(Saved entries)
━━━━━━━━━━

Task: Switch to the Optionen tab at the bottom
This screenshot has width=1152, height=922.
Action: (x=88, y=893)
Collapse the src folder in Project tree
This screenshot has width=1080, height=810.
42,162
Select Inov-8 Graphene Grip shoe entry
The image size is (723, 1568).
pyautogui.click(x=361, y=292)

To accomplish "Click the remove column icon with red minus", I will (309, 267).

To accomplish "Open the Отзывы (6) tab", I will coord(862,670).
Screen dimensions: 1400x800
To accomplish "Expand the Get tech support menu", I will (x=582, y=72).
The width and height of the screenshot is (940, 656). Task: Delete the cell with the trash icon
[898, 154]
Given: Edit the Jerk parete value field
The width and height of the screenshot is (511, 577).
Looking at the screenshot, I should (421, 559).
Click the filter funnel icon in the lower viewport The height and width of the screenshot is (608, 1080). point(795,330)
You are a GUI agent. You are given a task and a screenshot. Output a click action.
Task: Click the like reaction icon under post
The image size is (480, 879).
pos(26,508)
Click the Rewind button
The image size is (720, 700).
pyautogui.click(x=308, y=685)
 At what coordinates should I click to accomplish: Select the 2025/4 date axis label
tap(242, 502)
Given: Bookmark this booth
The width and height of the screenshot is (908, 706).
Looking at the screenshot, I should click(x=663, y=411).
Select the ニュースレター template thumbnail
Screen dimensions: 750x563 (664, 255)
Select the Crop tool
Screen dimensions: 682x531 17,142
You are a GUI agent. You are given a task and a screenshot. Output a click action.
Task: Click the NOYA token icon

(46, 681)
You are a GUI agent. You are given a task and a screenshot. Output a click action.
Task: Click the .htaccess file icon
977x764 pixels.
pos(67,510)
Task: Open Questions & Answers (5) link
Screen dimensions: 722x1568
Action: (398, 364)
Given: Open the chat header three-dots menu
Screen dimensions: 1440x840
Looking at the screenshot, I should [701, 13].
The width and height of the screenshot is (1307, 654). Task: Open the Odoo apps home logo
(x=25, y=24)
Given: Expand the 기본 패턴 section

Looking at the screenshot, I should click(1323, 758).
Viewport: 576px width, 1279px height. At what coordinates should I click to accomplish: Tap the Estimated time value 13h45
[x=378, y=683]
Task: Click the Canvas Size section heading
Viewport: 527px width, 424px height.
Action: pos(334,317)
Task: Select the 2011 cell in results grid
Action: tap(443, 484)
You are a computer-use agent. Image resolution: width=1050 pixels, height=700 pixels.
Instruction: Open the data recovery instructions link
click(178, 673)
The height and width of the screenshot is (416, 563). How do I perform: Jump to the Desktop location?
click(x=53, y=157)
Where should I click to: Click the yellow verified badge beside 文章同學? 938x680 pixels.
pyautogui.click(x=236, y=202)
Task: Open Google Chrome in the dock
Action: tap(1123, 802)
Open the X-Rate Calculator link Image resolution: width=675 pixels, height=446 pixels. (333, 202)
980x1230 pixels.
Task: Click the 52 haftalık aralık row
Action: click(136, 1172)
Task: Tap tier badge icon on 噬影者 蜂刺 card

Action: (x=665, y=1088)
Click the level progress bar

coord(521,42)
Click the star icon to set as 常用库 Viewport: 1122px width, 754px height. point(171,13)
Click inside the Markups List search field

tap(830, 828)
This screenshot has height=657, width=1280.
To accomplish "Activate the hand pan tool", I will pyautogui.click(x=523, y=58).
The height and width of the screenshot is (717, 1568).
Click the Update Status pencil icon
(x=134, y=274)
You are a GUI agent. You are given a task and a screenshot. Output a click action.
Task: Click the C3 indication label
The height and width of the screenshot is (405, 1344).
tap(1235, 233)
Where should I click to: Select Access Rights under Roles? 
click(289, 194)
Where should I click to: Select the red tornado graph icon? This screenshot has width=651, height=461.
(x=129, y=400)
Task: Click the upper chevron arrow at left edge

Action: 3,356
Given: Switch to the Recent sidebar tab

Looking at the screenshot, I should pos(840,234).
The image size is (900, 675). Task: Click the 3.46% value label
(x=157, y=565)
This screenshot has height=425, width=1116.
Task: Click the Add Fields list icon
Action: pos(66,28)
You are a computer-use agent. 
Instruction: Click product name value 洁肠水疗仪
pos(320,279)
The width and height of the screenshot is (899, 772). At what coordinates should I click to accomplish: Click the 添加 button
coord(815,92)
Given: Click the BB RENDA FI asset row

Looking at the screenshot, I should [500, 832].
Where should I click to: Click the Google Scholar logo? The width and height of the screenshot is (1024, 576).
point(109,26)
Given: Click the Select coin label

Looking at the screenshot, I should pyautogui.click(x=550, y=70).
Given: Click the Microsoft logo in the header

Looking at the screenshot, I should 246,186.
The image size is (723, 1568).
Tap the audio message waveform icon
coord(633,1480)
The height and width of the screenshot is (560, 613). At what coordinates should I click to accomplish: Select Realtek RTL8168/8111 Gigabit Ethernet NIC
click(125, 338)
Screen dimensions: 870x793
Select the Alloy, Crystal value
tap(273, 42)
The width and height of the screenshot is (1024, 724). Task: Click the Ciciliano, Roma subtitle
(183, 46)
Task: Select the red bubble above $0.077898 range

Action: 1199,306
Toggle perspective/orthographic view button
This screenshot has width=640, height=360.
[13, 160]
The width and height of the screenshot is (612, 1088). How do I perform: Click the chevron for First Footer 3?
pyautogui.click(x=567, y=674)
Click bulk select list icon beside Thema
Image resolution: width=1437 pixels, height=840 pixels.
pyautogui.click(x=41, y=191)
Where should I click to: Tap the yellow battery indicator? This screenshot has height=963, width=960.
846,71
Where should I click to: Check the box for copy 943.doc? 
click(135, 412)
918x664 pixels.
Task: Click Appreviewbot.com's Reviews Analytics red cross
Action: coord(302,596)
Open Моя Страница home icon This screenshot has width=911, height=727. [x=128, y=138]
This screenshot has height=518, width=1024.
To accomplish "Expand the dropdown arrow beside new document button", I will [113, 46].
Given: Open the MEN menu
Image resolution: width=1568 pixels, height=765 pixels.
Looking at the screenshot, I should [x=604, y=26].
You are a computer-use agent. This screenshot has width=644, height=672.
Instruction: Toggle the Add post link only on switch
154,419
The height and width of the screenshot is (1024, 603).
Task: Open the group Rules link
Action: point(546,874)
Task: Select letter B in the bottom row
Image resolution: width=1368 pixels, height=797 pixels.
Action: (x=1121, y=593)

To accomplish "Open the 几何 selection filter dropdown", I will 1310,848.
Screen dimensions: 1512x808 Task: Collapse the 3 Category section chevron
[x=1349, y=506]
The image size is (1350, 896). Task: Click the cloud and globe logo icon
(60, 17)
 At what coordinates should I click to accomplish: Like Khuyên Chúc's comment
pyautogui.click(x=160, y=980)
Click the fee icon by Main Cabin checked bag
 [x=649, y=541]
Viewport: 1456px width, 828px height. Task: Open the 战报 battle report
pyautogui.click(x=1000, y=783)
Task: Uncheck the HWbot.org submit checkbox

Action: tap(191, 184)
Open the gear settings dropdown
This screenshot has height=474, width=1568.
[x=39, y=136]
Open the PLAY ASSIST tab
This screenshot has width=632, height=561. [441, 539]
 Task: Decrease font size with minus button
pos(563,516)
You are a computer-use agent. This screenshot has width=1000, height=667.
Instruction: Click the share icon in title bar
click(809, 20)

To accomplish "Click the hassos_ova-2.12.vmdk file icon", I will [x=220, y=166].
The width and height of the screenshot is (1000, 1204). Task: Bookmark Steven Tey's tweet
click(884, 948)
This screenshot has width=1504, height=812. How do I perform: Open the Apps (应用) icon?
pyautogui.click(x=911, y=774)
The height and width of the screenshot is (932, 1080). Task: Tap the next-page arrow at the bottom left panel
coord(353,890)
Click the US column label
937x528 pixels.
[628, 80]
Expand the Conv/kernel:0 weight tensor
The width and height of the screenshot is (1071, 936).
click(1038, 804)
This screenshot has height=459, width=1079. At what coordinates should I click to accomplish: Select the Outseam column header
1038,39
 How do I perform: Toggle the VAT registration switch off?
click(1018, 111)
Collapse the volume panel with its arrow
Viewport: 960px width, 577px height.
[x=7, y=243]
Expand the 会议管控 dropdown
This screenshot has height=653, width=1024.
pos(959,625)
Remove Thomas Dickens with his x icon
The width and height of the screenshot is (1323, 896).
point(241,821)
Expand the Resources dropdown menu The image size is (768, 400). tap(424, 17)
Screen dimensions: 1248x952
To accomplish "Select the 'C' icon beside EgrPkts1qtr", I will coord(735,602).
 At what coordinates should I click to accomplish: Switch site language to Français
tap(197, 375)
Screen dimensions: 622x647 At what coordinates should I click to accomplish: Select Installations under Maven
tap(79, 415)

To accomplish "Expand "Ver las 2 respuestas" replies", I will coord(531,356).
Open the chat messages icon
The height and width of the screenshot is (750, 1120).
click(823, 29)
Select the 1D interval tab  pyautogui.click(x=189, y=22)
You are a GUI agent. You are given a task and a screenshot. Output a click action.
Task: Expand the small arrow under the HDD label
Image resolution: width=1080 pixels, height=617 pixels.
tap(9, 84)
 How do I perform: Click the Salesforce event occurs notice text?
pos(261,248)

━━━━━━━━━━

- _Aim of the exercise_: Output the records above exactly, from their first line through the line that contains "Click the Rewind button", and add nothing.

- _Written solution_:
Task: Switch to the Optionen tab at the bottom
This screenshot has width=1152, height=922.
Action: (x=88, y=893)
Collapse the src folder in Project tree
This screenshot has width=1080, height=810.
42,162
Select Inov-8 Graphene Grip shoe entry
The image size is (723, 1568).
pyautogui.click(x=361, y=292)

To accomplish "Click the remove column icon with red minus", I will (309, 267).

To accomplish "Open the Отзывы (6) tab", I will coord(862,670).
Screen dimensions: 1400x800
To accomplish "Expand the Get tech support menu", I will (x=582, y=72).
The width and height of the screenshot is (940, 656). Task: Delete the cell with the trash icon
[898, 154]
Given: Edit the Jerk parete value field
The width and height of the screenshot is (511, 577).
Looking at the screenshot, I should (421, 559).
Click the filter funnel icon in the lower viewport The height and width of the screenshot is (608, 1080). point(795,330)
You are a GUI agent. You are given a task and a screenshot. Output a click action.
Task: Click the like reaction icon under post
The image size is (480, 879).
pos(26,508)
Click the Rewind button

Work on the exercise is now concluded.